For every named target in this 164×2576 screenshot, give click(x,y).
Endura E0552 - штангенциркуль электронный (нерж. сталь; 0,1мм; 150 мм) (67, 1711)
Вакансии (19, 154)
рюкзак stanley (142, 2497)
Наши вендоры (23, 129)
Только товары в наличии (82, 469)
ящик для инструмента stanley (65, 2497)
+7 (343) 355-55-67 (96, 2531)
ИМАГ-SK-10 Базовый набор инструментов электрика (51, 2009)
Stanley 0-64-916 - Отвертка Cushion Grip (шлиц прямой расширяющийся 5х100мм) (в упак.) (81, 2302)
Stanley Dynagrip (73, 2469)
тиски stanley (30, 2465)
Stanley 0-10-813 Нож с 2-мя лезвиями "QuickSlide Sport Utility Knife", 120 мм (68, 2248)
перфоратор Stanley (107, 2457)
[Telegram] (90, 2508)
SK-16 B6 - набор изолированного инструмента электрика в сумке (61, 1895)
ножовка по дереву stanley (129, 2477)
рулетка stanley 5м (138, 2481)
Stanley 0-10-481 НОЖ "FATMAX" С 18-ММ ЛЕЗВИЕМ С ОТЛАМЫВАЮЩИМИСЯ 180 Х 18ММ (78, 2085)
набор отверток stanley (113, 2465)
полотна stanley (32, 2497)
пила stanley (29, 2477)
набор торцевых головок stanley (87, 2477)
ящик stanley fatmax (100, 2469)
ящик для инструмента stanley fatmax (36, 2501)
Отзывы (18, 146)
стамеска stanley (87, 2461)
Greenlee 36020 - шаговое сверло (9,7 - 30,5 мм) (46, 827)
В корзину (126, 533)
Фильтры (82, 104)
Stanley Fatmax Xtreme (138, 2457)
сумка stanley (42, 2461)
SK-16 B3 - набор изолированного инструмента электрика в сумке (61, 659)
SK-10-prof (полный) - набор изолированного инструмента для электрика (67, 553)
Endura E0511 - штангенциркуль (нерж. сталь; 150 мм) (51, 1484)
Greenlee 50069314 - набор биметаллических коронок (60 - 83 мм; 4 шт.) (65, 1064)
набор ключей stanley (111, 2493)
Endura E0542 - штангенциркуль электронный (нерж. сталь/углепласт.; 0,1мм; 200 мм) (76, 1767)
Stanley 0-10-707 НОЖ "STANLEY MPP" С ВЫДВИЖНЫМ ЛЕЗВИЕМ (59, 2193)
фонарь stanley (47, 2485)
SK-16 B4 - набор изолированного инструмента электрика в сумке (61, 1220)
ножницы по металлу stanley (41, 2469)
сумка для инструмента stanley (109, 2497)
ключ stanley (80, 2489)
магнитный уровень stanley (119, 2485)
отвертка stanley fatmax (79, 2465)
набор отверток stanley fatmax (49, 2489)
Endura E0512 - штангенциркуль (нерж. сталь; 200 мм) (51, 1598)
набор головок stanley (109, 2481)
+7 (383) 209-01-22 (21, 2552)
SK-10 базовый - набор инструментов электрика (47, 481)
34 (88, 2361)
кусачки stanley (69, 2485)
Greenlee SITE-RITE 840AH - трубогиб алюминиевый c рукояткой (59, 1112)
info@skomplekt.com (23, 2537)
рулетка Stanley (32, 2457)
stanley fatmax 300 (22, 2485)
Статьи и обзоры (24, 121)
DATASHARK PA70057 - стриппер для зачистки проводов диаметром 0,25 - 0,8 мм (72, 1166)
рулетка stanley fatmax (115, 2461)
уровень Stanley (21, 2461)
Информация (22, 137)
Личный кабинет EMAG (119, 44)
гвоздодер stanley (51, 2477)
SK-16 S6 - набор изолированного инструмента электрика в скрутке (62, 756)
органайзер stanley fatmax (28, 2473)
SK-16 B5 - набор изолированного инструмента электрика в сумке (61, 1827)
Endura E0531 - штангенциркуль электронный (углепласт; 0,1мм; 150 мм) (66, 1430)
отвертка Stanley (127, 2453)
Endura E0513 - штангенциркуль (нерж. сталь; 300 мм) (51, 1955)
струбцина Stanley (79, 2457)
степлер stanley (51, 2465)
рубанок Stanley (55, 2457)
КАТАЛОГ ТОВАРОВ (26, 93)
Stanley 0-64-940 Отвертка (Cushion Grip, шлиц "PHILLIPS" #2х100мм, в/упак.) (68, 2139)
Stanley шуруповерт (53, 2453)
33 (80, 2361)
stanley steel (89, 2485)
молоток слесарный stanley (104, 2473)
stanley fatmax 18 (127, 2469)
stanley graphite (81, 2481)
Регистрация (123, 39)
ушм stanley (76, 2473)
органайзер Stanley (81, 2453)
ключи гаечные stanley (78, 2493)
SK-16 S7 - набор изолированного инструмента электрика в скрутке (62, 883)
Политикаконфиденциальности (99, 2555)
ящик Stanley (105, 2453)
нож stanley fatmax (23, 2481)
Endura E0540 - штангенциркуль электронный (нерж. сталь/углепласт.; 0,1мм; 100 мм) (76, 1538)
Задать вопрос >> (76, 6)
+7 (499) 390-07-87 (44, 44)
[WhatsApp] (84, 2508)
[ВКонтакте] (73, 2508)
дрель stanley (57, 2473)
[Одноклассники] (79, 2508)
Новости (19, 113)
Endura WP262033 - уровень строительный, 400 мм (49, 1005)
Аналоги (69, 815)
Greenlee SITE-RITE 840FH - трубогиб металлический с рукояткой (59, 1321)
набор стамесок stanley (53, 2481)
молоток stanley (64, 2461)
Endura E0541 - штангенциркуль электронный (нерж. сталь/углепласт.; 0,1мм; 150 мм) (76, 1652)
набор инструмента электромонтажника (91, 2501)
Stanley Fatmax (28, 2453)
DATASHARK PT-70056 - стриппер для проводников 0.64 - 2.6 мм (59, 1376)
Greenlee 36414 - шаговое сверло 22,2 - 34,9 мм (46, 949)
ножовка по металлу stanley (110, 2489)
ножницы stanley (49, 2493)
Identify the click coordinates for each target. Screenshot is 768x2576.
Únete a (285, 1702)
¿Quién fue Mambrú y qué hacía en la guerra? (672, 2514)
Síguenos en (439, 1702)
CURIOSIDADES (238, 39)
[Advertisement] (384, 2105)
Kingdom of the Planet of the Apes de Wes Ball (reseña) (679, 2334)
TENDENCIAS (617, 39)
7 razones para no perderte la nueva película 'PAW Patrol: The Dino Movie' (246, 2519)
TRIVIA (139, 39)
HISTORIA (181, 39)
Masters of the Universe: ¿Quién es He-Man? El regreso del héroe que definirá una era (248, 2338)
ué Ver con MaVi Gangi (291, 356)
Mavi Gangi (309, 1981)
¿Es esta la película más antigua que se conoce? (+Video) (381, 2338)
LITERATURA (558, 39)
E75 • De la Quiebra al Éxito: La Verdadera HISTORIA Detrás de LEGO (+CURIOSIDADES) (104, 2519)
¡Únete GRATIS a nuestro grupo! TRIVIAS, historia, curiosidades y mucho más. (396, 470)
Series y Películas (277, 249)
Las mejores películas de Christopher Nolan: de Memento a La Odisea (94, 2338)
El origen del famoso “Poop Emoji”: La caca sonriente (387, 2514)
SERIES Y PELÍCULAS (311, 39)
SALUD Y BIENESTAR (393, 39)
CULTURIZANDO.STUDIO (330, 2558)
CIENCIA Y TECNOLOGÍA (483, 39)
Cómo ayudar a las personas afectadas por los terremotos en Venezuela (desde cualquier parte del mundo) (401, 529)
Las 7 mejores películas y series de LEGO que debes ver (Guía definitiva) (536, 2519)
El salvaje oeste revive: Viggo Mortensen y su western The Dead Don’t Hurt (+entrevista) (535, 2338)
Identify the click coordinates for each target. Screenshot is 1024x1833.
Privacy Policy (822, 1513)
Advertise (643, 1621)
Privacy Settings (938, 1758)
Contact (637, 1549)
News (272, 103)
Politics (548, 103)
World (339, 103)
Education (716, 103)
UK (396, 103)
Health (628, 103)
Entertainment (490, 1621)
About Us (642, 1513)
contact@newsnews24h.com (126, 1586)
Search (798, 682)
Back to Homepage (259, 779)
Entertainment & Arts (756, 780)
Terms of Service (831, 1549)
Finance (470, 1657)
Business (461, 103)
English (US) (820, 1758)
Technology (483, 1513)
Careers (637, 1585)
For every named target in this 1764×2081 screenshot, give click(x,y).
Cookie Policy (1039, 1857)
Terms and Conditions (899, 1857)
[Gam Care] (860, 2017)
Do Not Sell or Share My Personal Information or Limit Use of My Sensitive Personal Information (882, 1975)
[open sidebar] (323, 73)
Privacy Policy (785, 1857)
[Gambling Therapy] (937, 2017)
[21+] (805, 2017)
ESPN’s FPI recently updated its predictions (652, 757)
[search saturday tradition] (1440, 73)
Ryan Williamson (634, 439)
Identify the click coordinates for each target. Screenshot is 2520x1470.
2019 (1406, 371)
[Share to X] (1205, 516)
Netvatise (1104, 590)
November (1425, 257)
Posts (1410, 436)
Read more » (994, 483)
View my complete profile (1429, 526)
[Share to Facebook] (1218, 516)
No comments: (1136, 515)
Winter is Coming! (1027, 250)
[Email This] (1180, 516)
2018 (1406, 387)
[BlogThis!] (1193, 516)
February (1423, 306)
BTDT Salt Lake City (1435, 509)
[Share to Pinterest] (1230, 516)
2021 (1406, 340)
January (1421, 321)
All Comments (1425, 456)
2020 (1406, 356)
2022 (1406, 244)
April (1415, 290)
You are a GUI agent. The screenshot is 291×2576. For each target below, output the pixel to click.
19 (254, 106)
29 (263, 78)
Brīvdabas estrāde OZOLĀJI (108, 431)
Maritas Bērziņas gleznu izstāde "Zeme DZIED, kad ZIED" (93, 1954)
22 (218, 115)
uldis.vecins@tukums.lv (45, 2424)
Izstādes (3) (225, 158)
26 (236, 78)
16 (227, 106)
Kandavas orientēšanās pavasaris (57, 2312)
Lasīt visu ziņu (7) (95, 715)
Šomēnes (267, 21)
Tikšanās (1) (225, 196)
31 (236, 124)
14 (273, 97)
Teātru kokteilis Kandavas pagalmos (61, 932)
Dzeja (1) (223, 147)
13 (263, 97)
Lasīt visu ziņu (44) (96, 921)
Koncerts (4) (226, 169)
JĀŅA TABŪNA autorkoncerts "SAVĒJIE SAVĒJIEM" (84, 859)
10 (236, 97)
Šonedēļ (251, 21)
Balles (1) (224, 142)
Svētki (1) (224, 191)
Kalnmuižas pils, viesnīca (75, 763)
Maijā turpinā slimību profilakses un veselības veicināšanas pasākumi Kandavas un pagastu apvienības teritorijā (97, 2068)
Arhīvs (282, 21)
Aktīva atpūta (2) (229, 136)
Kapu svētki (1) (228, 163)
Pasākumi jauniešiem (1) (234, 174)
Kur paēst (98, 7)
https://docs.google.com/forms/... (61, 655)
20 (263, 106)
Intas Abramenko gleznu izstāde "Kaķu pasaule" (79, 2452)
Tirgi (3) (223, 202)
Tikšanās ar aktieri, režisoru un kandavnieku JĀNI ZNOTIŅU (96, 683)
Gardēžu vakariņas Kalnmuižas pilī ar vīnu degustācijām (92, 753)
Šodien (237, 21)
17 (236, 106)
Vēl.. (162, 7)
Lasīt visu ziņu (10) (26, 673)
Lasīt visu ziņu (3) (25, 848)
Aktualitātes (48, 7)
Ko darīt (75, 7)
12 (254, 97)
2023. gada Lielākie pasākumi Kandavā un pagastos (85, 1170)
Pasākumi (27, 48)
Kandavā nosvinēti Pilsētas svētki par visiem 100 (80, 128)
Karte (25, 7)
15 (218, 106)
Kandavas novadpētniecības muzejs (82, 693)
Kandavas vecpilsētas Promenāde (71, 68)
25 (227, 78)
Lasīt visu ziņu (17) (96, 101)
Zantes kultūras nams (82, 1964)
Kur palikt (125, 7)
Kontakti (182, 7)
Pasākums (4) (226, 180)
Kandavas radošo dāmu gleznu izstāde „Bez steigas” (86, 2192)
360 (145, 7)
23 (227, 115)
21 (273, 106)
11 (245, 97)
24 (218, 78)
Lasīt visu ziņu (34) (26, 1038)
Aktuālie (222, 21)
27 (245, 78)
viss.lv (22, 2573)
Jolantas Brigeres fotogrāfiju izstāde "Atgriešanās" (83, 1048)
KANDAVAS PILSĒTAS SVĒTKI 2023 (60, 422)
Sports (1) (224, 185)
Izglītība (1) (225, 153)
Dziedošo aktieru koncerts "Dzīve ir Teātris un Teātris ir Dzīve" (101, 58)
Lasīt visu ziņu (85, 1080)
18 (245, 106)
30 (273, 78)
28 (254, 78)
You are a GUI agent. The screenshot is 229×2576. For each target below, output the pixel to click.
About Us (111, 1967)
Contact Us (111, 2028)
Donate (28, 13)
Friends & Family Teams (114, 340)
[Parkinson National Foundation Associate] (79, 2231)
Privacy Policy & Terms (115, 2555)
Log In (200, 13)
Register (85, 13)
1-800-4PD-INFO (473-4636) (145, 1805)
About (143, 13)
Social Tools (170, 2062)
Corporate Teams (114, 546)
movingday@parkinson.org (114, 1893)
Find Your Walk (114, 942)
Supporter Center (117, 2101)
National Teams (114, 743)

────────────────────

### TASK INSTRUCTIONS
Write out only the lines that run from the line containing "23 (227, 115)" through the line containing "Friends & Family Teams (114, 340)", both included, exactly as they appear above.

### REPLY
23 (227, 115)
21 (273, 106)
11 (245, 97)
24 (218, 78)
Lasīt visu ziņu (34) (26, 1038)
Aktuālie (222, 21)
27 (245, 78)
viss.lv (22, 2573)
Jolantas Brigeres fotogrāfiju izstāde "Atgriešanās" (83, 1048)
KANDAVAS PILSĒTAS SVĒTKI 2023 (60, 422)
Sports (1) (224, 185)
Izglītība (1) (225, 153)
Dziedošo aktieru koncerts "Dzīve ir Teātris un Teātris ir Dzīve" (101, 58)
Lasīt visu ziņu (85, 1080)
18 (245, 106)
30 (273, 78)
28 (254, 78)
You are a GUI agent. The screenshot is 229×2576. For each target below, output the pixel to click.
About Us (111, 1967)
Contact Us (111, 2028)
Donate (28, 13)
Friends & Family Teams (114, 340)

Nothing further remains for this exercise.